All’inizio di una storia sei pieno di speranze, perché sei convinto che ci sia un mondo da conquistare e nulla da perdere. E così, seguendo le tue spinte costruttive, sei pieno di buoni propositi. Combatti contro la tua superficialità, la tua faciloneria e ti sforzi di mettere da parte i pregiudizi, vorresti ripulire la tua mente per lasciarla aperta ad ogni contributo, dando la massima disponibilità all’ascolto, avvicinandoti cercando di raccogliere il massimo di quello che gli altri possono darti.

E quello che arriva è tutto trovato.

Così gli altri non ti deluderanno mai, perché avranno sempre qualcosa da offrirti.

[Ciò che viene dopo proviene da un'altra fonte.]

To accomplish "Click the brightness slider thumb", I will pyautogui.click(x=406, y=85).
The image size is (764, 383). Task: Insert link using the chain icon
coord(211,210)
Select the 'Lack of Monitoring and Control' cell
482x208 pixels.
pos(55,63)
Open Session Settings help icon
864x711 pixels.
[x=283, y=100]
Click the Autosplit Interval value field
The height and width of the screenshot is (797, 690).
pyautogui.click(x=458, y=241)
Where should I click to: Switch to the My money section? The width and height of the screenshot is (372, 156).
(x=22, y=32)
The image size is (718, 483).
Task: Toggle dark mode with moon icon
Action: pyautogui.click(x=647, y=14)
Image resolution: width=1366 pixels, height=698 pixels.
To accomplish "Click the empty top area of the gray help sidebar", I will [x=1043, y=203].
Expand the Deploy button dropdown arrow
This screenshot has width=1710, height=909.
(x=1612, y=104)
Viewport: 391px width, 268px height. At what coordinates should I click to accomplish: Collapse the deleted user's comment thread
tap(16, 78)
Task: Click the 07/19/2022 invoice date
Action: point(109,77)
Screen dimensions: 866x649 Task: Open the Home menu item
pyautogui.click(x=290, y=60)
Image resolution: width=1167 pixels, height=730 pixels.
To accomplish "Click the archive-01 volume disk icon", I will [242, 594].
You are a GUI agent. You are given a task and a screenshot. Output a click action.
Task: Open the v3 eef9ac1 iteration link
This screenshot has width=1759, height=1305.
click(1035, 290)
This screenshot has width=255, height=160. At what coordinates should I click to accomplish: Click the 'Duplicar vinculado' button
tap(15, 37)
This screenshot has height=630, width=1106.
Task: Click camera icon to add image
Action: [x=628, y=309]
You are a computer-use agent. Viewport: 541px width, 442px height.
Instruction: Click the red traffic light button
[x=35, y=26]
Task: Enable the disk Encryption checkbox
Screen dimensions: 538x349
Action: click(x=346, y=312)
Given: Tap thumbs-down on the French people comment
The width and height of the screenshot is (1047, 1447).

Magari qualcosa di piccolo, di apparentemente insignificante, ma che invece può diventare prezioso.

Ma funziona anche con chi amiamo profondamente ed incondizionatamente? Anche con coloro riusciamo ad essere così saggi, così bravi da aspettare senza pretendere?

E con noi stessi? Con noi stessi abbiamo la pazienza di aspettarci, oppure saltiamo direttamente alla pretesa? Cosa ci aspettiamo da noi stessi? E per quanto tempo siamo disposti ad aspettare?

Insomma, non sarà che invece proprio sul più bello, proprio nei rapporti che contano veramente, non siamo incatenati ai nostri pregiudizi, non siamo lì tesi a pretendere, senza se e senza ma, quello che vogliamo da noi stessi e dalle persone che amiamo?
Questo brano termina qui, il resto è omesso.